17 March 2012 | Oriental, North Carolina, USA
And you think since my last blog entry we've been enjoying the tranquil waters of the Bahamas, lazing around in the sunshine. Not. It wasn't in our plan to spend two full weeks rolling around in the swell of the anchorages in Chub and Frazer Hog Cays while the wind blew a good 20 - 30 knots. In fact, all over the Caribbean the wind whistled, stalling traveling plans for most cruisers. A boat in the Abacos reported winds up to 52 knots. Wow. At least we had internet access which we wouldn't have had in some of the more remote places we were going to visit for the next few weeks. Meanwhile the northern parts of the USA enjoyed perfectly calm and warm weather. So, the obvious choice? Head north. We are on a mission to be in Canada in early spring anyway. Change of plan, once again.
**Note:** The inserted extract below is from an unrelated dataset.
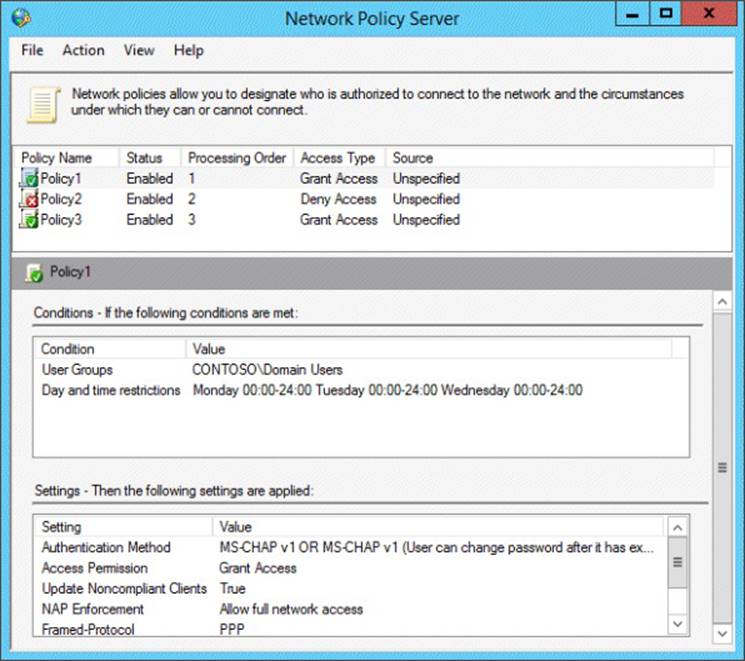Click the Policy2 red deny icon
This screenshot has width=745, height=661.
(29, 199)
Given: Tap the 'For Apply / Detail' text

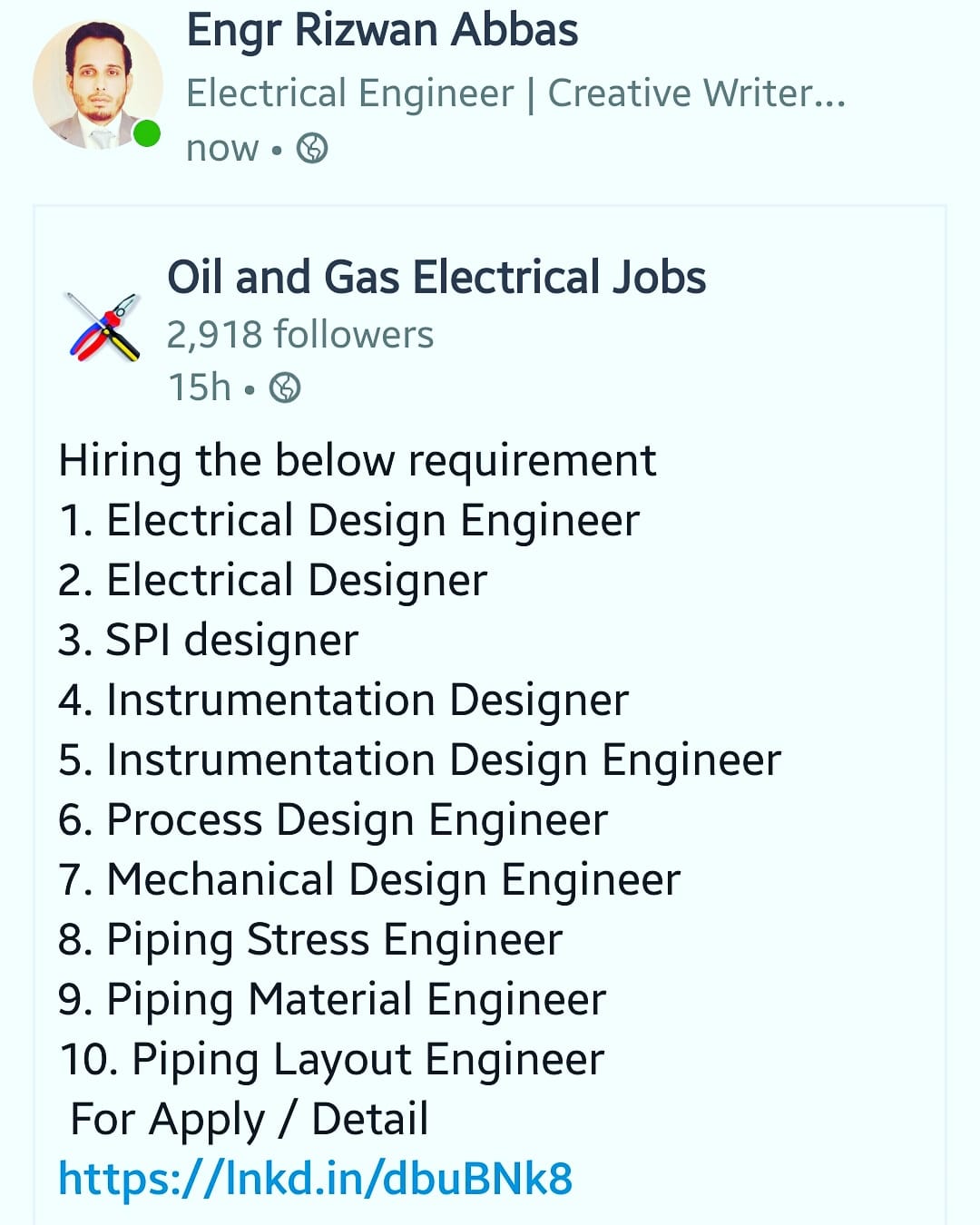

Traveling with the wind from behind presented us with a good run over the Great Bahama Bank back to North Bimini. It looked like there would be a good weather window coming up to ride the Gulf Stream toward the Carolinas. Last Tuesday morning we checked out with Immigration of the Bahamas and motored into the Atlantic. A favorable wind report of 17 kn NE, diminishing to variable winds of less than 5 knots further down the stretch sounded good. Benno had worked out waypoints for our autopilot to make use of the extra knots the Gulf Stream could push us along for the approximately 610 nautical miles into Beaufort, North Carolina. In the first 10 hours of the journey we motor sailed with the jib and main up in 17-20 knots of wind, throwing plenty of salt spray onto Diesel Duck caking up the pilot house windows and port lights. But that is nothing new to us and we would wash down the boat with fresh water upon arrival, thanks to the water maker on board.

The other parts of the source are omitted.